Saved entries

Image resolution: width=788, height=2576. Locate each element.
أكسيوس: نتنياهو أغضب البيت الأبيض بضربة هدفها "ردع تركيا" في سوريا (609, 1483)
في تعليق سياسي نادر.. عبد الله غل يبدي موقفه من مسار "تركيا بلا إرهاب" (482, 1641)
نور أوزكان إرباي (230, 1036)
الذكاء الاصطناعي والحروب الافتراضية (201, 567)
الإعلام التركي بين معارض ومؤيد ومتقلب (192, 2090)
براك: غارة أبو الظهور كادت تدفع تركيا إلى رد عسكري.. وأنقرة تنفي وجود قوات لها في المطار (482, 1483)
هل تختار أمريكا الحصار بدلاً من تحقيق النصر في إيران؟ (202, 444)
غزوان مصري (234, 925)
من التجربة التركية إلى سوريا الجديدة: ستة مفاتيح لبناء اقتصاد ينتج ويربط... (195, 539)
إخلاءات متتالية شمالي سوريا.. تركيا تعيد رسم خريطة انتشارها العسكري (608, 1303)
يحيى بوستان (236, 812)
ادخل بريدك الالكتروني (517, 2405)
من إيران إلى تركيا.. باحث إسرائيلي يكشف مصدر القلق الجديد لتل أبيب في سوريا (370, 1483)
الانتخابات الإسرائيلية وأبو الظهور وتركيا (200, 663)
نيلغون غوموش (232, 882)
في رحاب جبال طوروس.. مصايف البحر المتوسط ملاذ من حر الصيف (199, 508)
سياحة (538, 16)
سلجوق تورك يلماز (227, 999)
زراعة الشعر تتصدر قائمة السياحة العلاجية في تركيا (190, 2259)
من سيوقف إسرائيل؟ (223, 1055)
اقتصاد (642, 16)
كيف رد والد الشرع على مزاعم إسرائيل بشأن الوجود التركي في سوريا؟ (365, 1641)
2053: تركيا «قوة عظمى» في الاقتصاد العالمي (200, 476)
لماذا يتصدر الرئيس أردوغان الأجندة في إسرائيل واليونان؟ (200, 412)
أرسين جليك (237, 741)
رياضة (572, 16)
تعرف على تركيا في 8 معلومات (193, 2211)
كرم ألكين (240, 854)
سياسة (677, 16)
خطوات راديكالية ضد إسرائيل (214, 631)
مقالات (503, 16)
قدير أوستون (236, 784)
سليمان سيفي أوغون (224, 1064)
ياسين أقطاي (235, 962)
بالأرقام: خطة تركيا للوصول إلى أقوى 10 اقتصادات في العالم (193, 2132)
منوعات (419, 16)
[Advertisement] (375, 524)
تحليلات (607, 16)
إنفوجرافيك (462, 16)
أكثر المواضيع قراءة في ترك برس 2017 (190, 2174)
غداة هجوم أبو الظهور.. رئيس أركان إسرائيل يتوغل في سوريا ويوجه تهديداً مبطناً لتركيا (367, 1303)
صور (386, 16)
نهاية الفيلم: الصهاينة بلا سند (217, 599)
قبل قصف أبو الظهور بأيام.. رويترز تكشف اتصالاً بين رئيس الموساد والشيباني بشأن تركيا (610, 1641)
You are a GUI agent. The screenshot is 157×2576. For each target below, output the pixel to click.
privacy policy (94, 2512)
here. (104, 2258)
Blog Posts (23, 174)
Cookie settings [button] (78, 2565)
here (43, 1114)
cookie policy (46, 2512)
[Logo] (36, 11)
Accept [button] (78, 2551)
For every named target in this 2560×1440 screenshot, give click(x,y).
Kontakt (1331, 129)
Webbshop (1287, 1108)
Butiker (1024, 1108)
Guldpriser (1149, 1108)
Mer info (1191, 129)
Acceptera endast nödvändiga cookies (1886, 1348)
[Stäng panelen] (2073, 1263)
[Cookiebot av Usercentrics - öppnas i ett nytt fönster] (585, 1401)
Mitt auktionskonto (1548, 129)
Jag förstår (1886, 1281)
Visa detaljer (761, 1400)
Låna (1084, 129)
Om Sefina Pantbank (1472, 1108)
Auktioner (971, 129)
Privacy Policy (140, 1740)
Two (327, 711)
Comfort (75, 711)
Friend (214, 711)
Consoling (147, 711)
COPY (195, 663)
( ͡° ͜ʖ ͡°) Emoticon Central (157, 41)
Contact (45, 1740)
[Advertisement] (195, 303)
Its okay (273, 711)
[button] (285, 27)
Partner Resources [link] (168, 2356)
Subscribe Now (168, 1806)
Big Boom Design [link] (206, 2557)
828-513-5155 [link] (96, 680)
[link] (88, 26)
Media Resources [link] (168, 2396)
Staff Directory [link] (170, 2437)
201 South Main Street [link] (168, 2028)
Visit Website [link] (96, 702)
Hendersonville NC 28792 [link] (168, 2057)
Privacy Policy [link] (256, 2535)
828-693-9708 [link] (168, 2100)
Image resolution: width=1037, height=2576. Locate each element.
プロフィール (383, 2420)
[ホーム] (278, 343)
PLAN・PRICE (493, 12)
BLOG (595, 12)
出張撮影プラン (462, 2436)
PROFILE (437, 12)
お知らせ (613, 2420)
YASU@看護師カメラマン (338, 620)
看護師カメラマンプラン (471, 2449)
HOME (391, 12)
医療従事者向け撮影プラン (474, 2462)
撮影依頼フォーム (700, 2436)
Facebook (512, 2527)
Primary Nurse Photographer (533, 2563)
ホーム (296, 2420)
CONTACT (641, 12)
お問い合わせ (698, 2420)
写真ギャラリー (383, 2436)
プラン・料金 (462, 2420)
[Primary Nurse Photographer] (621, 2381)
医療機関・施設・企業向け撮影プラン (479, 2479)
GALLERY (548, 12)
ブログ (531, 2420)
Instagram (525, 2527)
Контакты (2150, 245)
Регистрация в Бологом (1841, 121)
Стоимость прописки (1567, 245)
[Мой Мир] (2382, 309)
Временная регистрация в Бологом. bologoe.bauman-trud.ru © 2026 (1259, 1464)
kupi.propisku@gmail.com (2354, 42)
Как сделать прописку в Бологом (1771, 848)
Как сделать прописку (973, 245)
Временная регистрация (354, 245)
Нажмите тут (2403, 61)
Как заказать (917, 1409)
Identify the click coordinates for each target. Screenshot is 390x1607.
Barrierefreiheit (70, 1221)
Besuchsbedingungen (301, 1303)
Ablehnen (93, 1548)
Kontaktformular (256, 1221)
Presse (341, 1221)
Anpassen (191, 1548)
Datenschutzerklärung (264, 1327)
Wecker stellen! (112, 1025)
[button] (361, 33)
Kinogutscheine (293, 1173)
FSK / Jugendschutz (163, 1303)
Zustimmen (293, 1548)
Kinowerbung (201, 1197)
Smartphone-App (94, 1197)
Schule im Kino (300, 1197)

WHAT IS BEING ASKED >> Go through the records above and copy every line holding the word "прописку".

RESPONSE TO THE TASK >>
Как сделать прописку в Бологом (1771, 848)
Как сделать прописку (973, 245)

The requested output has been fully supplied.